• WHAT YOU WILL DO: Resume the passage on building custom MML estimator classes, continuing from its last sentence.

• PAGE TEXT:
►

The bold may wish to create their own MML estimate classes. These may then, for example, be plugged into the mixture estimator to perform novel forms of clustering.

Let us assume you have already checked that your model does not break any of the MML87 assumptions, and performed the mathematical gymnastics required to pose reasonable priors and derive the Fisher information. (It is common also to find formulae for parameters that will minimize the MML87 length formula. If this is difficult, scipy.optimize.fmin or similar may be used to minimize the message length.)

To create a new estimator, you need to create a new sub-class of Estimate. Estimate is the base class of all PyMML estimators. Your new class will need to provide a number of terms used in the MML87 length formula (which is implemented in the method Estimate.length). To be precise, your class must define methods called neglog_prior, neglog_fisher, neglog_data, and dimensions.

The __init__ method of your new class should perform the actual parameter estimation. The parameter estimates performed in __init__ should minimize the quantity calculated by Estimate.length. (The function Estimate.test may be used to check that there is no trivial alteration to parameter values that will reduce the message length.)

◄

• SUPPLIED INFORMATION:
►

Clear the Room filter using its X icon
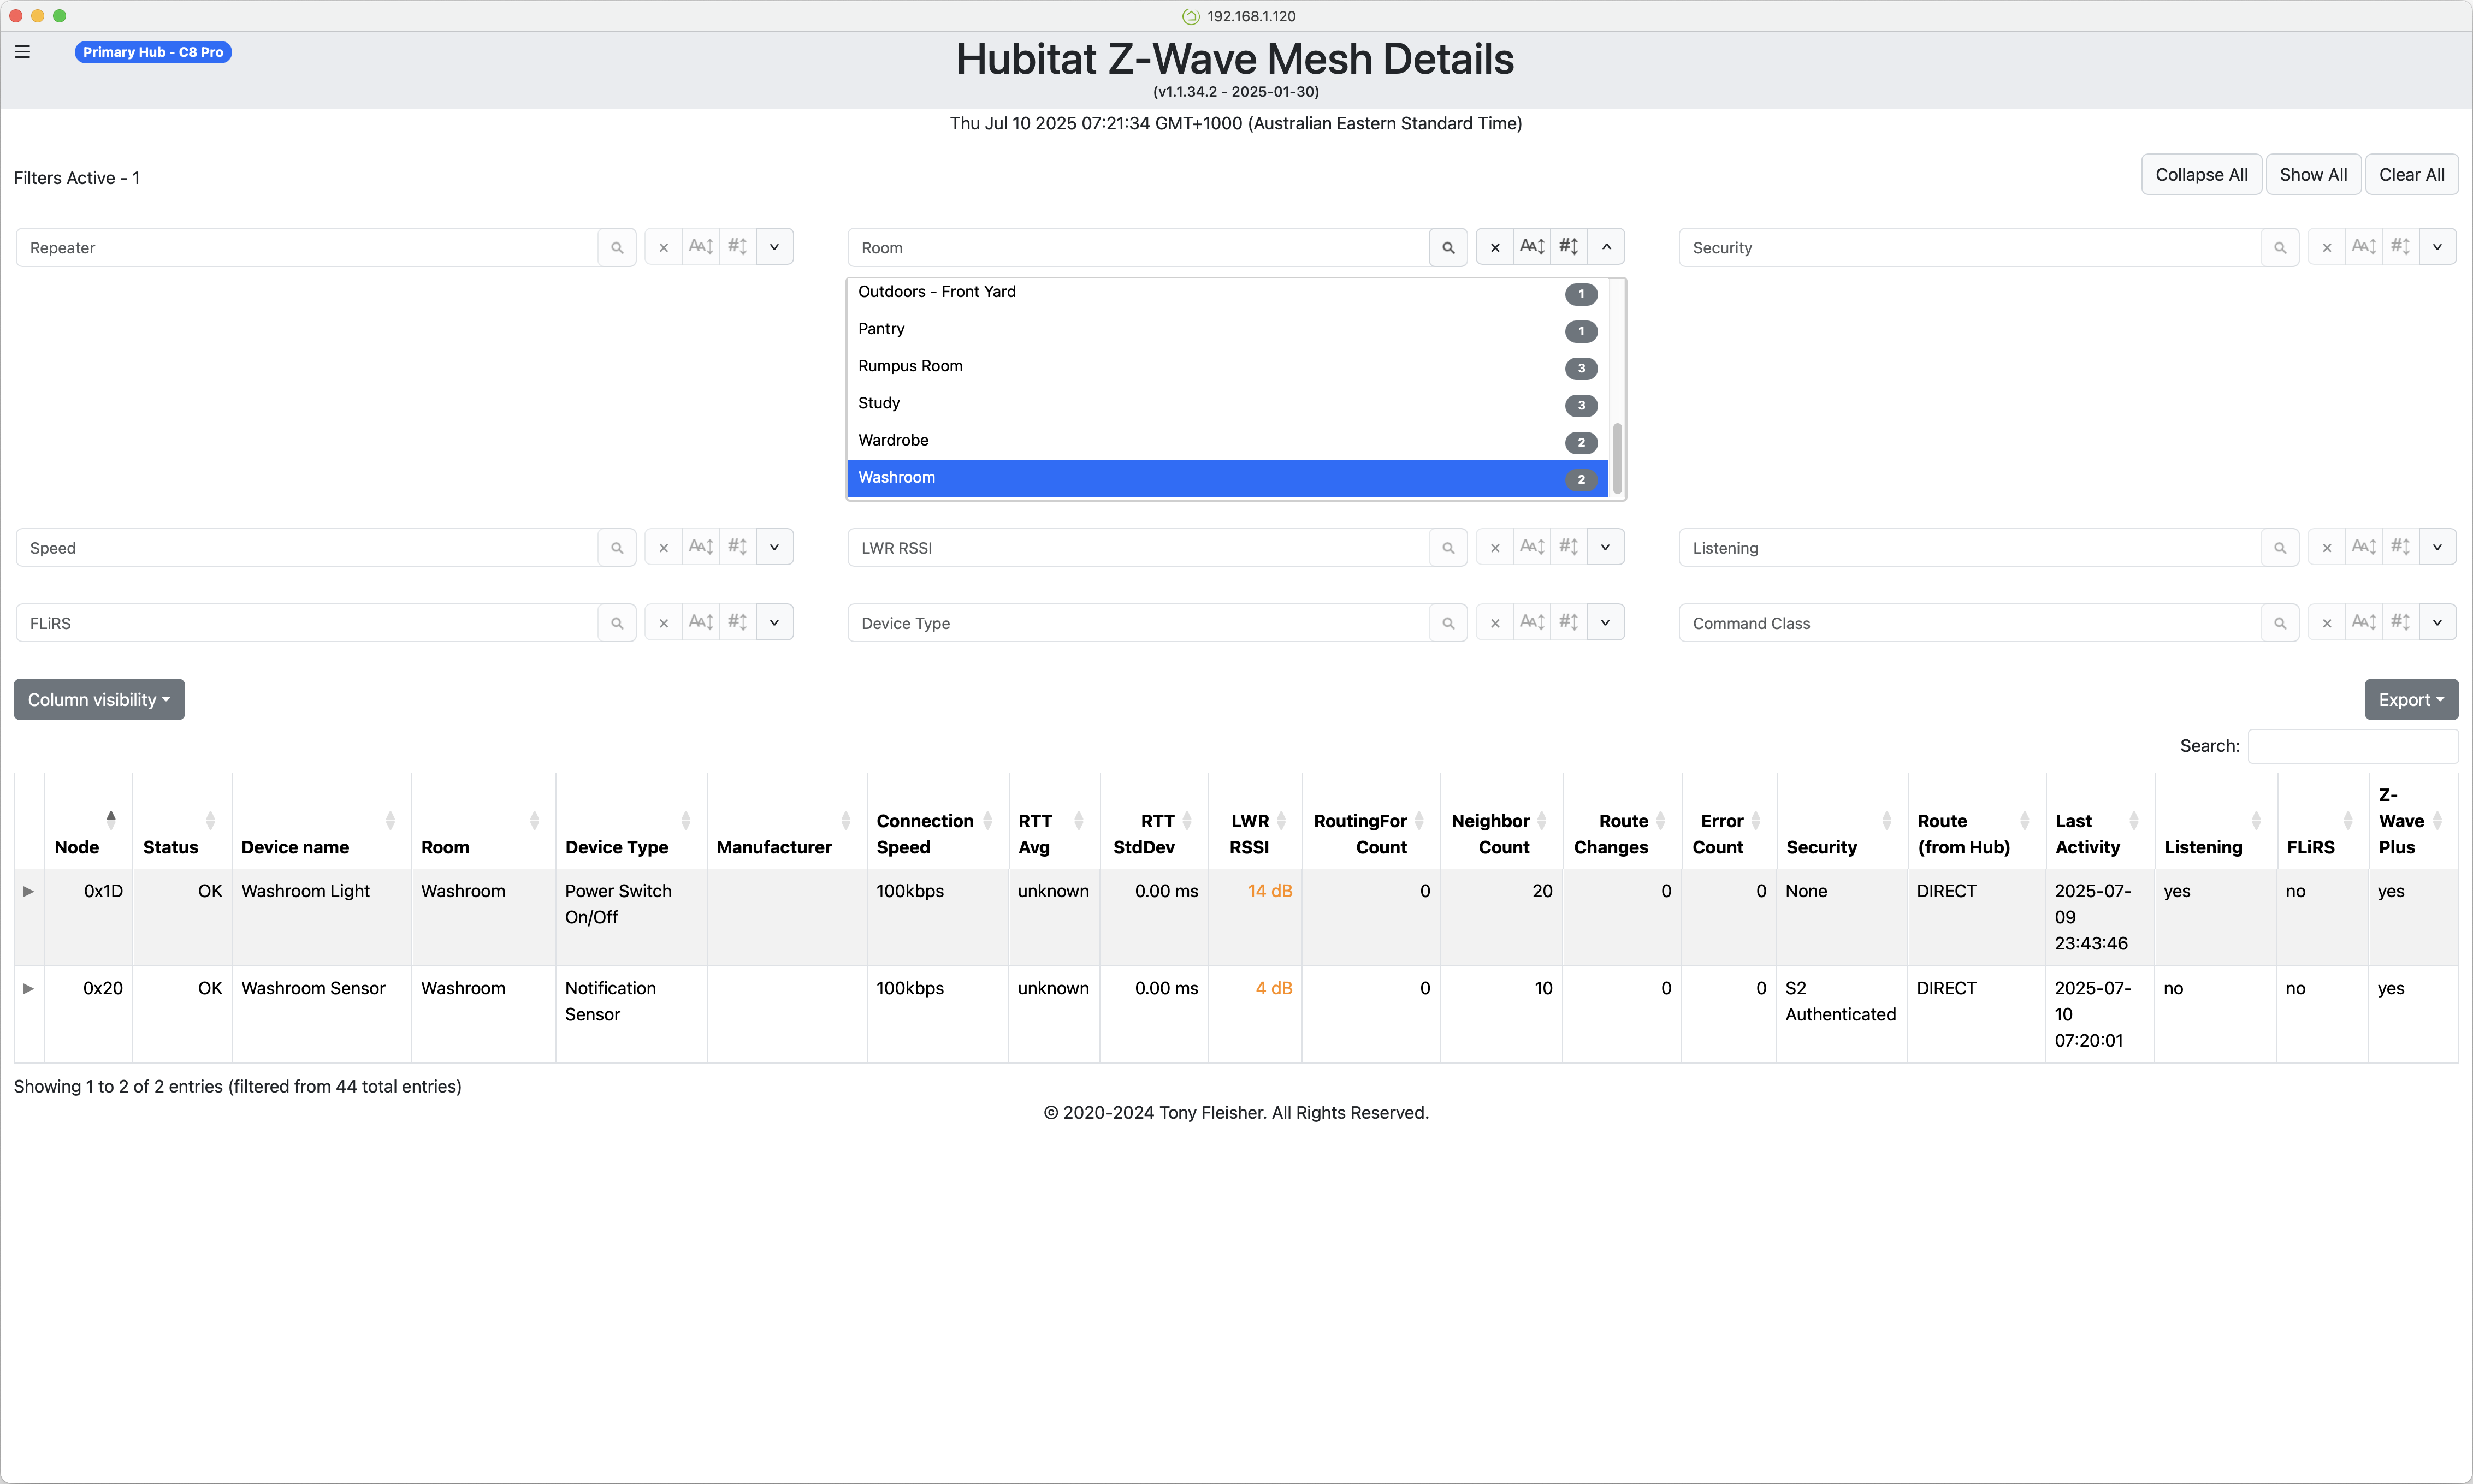pyautogui.click(x=1494, y=246)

◄

• IN RESPONSE:
The parameters __init__ accepts should be: data (an array of data points), any parameters for priors, and weighting (an array of floats, of the same length as data). Your __init__ method should first call Estimate.__init__(self, data, weighting). It should then perform the parameter estimation.

The weighting parameter is needed in order to support partial assignment when performing mixture modelling. Its effect can be seen in Estimate.total_neglog_data. Parameter estimation in __init__ should take this into account. That is, the parameters should minimize the expected message length, where the probability of each datum actually occurring is given by its corresponding weighting.

A list giving the name of each estimated parameter should be placed in a class attribute called parameters. This is used by Estimate.__repr__.

Note: any of the existing "simple" PyMML estimators will provide a good template to work from.